Data for processing below:

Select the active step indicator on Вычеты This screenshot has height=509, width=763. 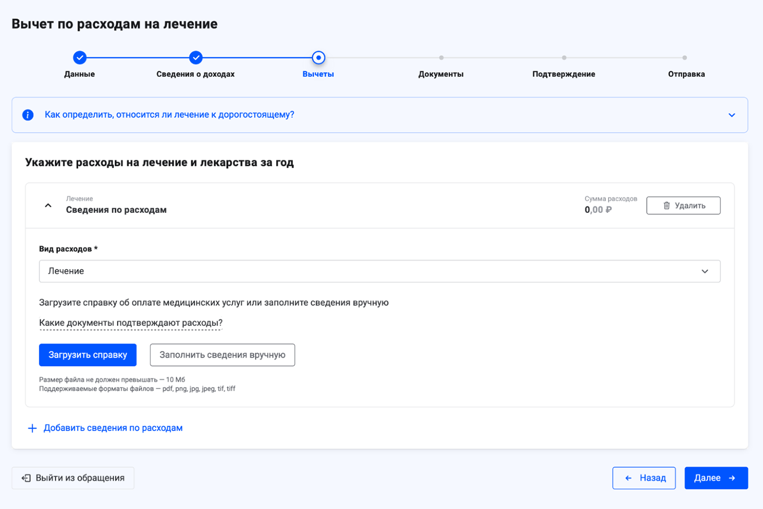(318, 58)
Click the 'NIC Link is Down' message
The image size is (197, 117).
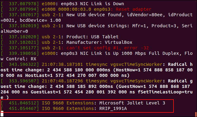[102, 4]
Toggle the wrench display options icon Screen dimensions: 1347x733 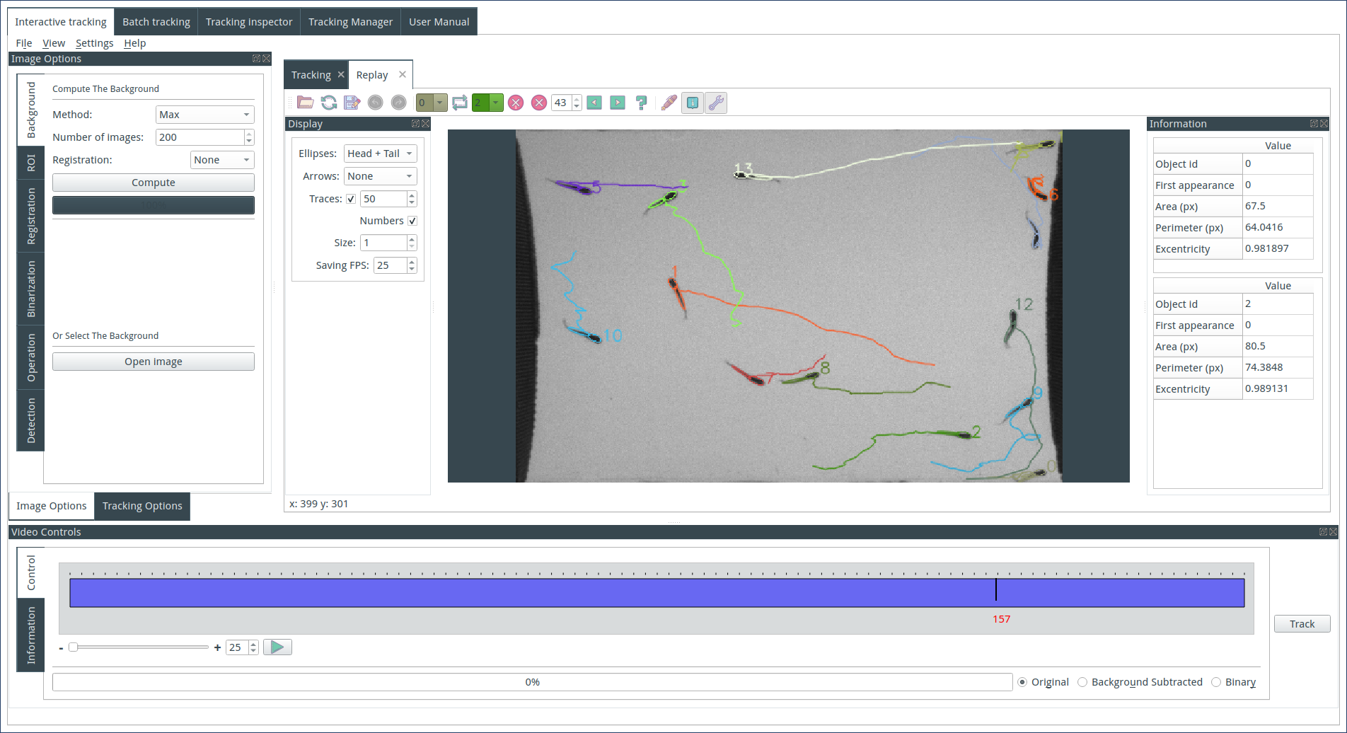pyautogui.click(x=716, y=103)
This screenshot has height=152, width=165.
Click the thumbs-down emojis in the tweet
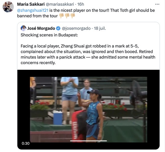(67, 16)

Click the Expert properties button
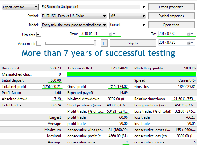(171, 7)
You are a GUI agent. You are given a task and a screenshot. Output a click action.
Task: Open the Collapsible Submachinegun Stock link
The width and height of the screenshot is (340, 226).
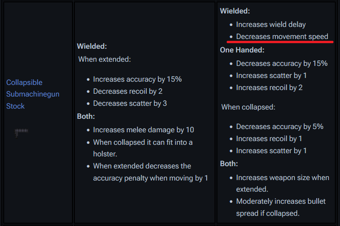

End of Data for processing.

**Assignment:**
Every line from the one holding "Click the thumbs-down emojis in the tweet" through the final line of the data above is to be reproduced exactly, both ends included, with the pictures left out.

**Answer to the problem:**
Click the thumbs-down emojis in the tweet
(67, 16)

Click the Expert properties button
(171, 7)
You are a GUI agent. You are given a task and a screenshot. Output a click action.
Task: Open the Collapsible Submachinegun Stock link
The width and height of the screenshot is (340, 226).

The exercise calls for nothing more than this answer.